Sebastiano Rastiello – Stati d’Animo
Lacrime di cristallo cadono dai miei occhi frantumandosi e dissolvendosi nell’immenso universo che circonda il mio subconscio.
Lacrime di cristallo cadono dai miei occhi frantumandosi e dissolvendosi nell’immenso universo che circonda il mio subconscio.
La serenità è al di sopra della nebbia.
Arriva un momento nella vita in cui improvvisamente la tua coscienza si sveglia e ti domandi se fai la vita che desideri, se quello che fai è ciò che vorrai fare per sempre, capisci che vivi per inerzia e fatichi a capirne il senso.Arriva un momento in cui la coscienza si sveglia e tu puoi solo cambiare, o non si addormenterà più e non ti darà pace.
Ascolta, non lanciare parole che adottate dal silenzio conoscono solo il significato di egoismo. Ascolta prima di pronunciare parole che non provengono dal tuo cuore, ma dalla tua rabbia.
Ho chiuso io la porta del mio cuore, sono stata io a renderla invulnerabile. Io ho deciso di non far varcare quella soglia a altre persone. Ho deciso quando ho visto che “comprare” sostituiva “Guadagnare”. Ho deciso quando ho notato che mentire era diventato abituale. Ho lasciato tutto il mondo fuori quando ho capito che amare era astato sostituito da “Ora mi va così, ora mi conviene”! Non c’è convenienza per i veri sentimenti, non c’è bugie per ciò che è vero e non c’è niente che abiti nel cuore delle persone che si possa comprare. Per tanto preferisco fare a meno di queste persone e salvaguardare me stessa.

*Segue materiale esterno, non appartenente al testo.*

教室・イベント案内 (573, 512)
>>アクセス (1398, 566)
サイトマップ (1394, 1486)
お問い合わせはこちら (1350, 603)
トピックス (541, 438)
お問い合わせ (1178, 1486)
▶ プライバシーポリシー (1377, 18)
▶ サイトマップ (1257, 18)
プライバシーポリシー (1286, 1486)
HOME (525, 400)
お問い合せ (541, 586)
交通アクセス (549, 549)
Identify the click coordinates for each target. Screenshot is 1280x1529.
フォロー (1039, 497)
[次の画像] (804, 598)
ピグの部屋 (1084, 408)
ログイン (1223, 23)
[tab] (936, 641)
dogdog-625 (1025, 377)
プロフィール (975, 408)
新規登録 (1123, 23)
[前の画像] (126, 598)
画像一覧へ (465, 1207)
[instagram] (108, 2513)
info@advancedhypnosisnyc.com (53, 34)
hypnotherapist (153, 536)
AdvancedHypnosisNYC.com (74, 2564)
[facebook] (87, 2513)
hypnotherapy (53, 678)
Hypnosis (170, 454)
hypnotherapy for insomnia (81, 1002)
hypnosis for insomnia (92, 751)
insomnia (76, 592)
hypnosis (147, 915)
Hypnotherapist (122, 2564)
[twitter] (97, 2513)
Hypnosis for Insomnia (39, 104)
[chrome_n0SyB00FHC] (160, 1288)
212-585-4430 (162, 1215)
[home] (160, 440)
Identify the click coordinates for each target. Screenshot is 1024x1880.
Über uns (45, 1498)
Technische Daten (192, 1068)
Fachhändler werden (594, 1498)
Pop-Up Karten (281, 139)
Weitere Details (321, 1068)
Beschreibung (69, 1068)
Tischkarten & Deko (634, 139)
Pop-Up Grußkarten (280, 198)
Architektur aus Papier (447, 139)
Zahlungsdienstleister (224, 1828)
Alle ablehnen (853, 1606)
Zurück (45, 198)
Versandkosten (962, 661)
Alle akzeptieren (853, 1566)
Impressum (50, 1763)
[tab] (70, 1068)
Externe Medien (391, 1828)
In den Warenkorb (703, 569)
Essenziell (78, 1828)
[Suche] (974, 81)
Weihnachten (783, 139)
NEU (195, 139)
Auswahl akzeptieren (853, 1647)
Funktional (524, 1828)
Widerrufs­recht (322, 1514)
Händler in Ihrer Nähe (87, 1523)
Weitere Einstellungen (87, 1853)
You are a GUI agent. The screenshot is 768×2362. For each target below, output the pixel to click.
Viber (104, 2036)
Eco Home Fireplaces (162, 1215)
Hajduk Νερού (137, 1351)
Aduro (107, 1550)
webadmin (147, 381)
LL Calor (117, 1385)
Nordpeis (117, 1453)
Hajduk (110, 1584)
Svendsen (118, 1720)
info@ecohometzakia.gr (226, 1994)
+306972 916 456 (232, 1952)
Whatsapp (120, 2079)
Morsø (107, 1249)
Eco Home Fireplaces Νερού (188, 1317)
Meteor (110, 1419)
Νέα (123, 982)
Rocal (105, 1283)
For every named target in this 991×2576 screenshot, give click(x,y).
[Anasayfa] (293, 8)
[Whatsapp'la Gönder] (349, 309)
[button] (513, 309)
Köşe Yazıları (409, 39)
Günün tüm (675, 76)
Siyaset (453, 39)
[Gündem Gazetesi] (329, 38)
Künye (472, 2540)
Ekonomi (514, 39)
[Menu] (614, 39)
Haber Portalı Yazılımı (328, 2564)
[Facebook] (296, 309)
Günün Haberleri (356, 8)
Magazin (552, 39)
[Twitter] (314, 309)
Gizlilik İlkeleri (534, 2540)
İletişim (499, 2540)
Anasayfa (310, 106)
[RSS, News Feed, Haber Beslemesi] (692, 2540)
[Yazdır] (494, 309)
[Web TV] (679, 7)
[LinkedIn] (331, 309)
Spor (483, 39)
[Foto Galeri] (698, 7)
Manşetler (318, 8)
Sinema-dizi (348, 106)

Sottile e tagliente è la linea che divide il bene dal male. Questa linea chi tiene in bilico tra l’essere e il non essere. Siamo noi che diamo un senso a ciò che siamo o che saremo. (Siamo noi a decidere il nostro futuro)
Dentro una vasca, nuda, mi sembra di annegare, mi pare il mare salato, l’onda più alta che si getta e si squassa, tempesta e burrasca, la testa sbattuta sullo scoglio, il rosso si squaglia, e il cuore matto nuota, districa i folti capelli neri e viaggia dal mio Mediterraneo al tuo vicino Adriatico e ti raggiunge in sogno, sogno, mia scialuppa di salvataggio, a bordo pirati e demoni, ricordi e timori, l’ancora che arpiona il desiderio ed è sussulto che vibra fin giù nei fondali, bellezza degli abissi, forzieri celati e scheletri. È meglio tornare indietro, non ti si raggiunge, si muore nel cercarti. Nuoto senza sosta e tiro un sospiro dall’apnea dei ricordi, riemergendo da questa mia vasca-mare.